**Problem 1**
Using the Keurig Dr Pepper text below, answer these questions:
(a) How much did JAB Holding Co. pay to take Keurig Green Mountain private?
(b) What is the company's current Beta?
(c) On what date was Tim Cofer named Chief Operating Officer?
**Problem 2**
Decide whether each statement agrees with the Keurig Dr Pepper text below:
(a) Keurig acquired Dr. Pepper for $18.7 billion in July 2018.
(b) Coffee Systems represent almost 60% of the company's income.
(c) Tim Cofer is expected to take the CEO role in the first quarter of 2024.

*** Opening Text excerpt ***

After Coke (KO) and Pepsi (PEP), Keurig Dr Pepper (NASDAQ:KDP) is the third-largest beverage company in North America, with annual revenues of approximately $14 billion. It was formed as a reverse merger between Keurig Green Mountain and Dr. Pepper Snapple Group. Keurig Green Mountain had been publicly listed and at the end of 2015 was taken private by Luxembourg-based equity firm, JAB Holding Co., for $13.9 billion. In July of 2018, Keurig acquired Dr. Pepper for $18.7 billion. The current market cap of the combined company, KDP, is $39.2 billion. According to Dealogic, this merger was the biggest nonalcoholic drinks deal on record. The logic to the transaction was that Keurig would use Dr Pepper’s distribution network to market such brands as Peet’s Coffee and Forto coffee shots and Dr. Pepper would use Keurig’s online presence to sell more soft drinks. It was also a vehicle to take Keurig public again and to help it compete with Starbucks (SBUX).
Today, the combined company produces and sells a range of hot and cold beverages. It has three operating divisions: i) Cold Beverages (consisting of packaged beverages and beverage concentrates), ii) Coffee Systems, and iii) Latin American Beverages. Cold Beverages represent almost 60.0% of income. Coffee Systems are about 35.0%, and Latin America the balance. The current Beta for the company is 0.58, so shares are less volatile than the market as a whole. KDP began trading on, July 10, 2018, at a price of $24.57. Today shares are at $28.08, down 29.7% from their August 2022 peak of $39.96. Below is a chart of the share price performance since the merger.
On September 20th, the company named packaged foods industry veteran Tim Cofer as Chief Operating Officer, as a prelude to his taking the CEO role in the second quarter of 2024. Cofer recently led Central Garden & Pet (CENT) and previously held executive roles at Mondelez International (MDLZ) and Kraft Foods (KHC) totaling 25 years.

*** Closing Text excerpt ***
*** Opening Data excerpts ***

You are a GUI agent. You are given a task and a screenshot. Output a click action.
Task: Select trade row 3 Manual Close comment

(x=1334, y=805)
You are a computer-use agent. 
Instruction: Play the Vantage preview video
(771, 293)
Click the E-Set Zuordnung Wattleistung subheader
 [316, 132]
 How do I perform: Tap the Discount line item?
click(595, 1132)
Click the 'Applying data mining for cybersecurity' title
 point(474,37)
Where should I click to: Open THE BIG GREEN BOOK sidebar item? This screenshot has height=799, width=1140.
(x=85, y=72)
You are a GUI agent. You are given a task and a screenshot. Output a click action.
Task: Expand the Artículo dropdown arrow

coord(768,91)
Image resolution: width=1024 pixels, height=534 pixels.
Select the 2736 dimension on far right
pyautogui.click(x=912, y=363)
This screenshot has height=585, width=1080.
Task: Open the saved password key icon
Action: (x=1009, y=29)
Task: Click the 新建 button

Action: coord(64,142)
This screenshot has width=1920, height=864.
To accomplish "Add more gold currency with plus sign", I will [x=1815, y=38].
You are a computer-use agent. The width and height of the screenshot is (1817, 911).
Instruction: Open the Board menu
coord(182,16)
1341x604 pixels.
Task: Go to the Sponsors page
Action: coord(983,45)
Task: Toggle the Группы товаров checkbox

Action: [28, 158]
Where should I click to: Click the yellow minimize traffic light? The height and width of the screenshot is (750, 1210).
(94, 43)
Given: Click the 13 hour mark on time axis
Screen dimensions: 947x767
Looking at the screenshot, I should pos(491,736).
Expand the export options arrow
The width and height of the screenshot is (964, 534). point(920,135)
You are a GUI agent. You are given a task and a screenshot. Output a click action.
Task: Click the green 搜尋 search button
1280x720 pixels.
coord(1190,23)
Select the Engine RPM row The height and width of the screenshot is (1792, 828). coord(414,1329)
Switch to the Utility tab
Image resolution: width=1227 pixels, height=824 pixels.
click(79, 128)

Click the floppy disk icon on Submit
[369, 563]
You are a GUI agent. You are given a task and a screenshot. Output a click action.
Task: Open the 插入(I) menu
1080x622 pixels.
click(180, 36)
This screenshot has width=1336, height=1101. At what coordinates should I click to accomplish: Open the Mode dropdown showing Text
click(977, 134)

*** Closing Data excerpts ***

**Reply 1**
(a) $13.9 billion
(b) 0.58
(c) September 20th

**Reply 2**
(a) Yes: "In July of 2018, Keurig acquired Dr. Pepper for $18.7 billion."
(b) No: "Cold Beverages represent almost 60.0% of income. Coffee Systems are about 35.0%"
(c) No: "as a prelude to his taking the CEO role in the second quarter of 2024"